Two emblematic moves this week — Meituan’s agreement to buy the China business of Dingdong Maicai for about $717 million and Alibaba’s decision to unify its large-model family under the name “Qwen” (千问) — reveal how Chinese internet giants are shifting from runaway competition to strategic consolidation and clearer go-to-market plays.
Meituan said on February 5 that it will acquire 100% of Dingdong Maicai’s China operations for an initial consideration of about $717 million, with the target’s overseas operations carved out prior to closing. Dingdong, founded in 2017 and once a poster child of the fast-paced fresh-grocery wars, has lately shown improved economics: third-quarter 2025 revenue reached 66.6 billion yuan and GAAP net profit was 0.8 billion yuan, marking its seventh consecutive quarter of profitability.
The transaction is not merely a deal between two companies; it is a marker of an industry that has matured. Instant grocery once relied heavily on subsidies, dense micro-fulfilment infrastructure and fierce city-by-city contests for customers. The purchase lets Meituan absorb a rival that has achieved operating momentum, expand its fresh-grocery footprint and pursue efficiency through scale, while signaling that smaller independents face mounting pressure to either consolidate or specialise.
Concurrently, Alibaba moved to simplify and harden the identity of its AI stack by branding its family of large models under the single Chinese name 千问 and the English brand Qwen. The rebrand consolidates previously overlapping names and positions Qwen as a platform that spans foundational models and specialist domain models, while leaving Tongyi Lab (通义实验室) as the organisational label under the group’s umbrella.
That naming decision matters beyond marketing. With technical parity among leading domestic models narrowing, the competition has shifted toward developer ecosystems, enterprise integration, cloud tie-ups and international recognition. A single, recognisable brand helps Alibaba streamline product messaging, reduce client confusion and push commercial deployments of generative AI across retail, logistics, cloud services and consumer apps.
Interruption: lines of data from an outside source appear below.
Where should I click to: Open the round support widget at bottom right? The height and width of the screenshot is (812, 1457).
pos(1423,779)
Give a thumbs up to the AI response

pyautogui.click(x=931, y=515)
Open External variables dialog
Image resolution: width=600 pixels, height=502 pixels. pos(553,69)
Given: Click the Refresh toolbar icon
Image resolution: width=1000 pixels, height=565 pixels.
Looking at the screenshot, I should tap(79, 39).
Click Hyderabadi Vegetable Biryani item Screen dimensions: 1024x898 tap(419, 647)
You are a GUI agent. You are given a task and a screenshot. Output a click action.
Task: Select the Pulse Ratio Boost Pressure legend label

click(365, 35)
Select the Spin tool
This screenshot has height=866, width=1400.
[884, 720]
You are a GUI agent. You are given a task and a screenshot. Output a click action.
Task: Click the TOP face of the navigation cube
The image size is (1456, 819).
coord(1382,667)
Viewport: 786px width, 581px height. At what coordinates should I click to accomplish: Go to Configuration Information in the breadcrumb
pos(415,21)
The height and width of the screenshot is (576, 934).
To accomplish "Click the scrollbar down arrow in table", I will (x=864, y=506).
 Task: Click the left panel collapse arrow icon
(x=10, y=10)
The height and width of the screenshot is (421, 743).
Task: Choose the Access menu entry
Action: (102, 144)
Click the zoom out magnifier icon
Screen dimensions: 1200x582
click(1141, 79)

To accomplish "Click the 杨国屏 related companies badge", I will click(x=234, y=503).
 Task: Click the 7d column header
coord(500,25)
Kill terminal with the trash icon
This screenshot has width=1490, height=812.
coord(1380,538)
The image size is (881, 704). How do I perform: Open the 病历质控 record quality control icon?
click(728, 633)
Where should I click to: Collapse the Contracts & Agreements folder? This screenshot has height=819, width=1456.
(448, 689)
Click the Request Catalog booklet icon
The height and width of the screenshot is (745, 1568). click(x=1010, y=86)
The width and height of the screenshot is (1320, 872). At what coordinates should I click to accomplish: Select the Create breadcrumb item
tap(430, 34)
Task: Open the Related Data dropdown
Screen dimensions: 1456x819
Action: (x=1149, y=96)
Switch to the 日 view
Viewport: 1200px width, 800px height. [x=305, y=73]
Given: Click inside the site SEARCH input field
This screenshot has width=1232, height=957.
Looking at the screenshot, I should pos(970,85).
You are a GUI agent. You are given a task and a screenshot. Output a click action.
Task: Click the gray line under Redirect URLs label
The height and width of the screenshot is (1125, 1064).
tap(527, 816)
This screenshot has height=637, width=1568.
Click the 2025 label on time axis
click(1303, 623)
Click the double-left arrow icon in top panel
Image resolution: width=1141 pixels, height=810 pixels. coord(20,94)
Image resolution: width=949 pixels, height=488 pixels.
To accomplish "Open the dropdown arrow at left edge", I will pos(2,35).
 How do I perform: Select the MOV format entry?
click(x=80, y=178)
Both moves occur against a backdrop of rising regulatory scrutiny and strategic national emphasis on domestically controlled AI and digital infrastructure. Meituan’s acquisition will likely face antitrust review; Alibaba’s consolidation of AI assets will be watched for market-power implications as incumbents aim to bundle cloud, data and models. For users and competitors alike, the consequence is clearer: the next phase of China’s internet competition will be defined less by subsidy wars and more by execution, platform integration and regulatory navigation.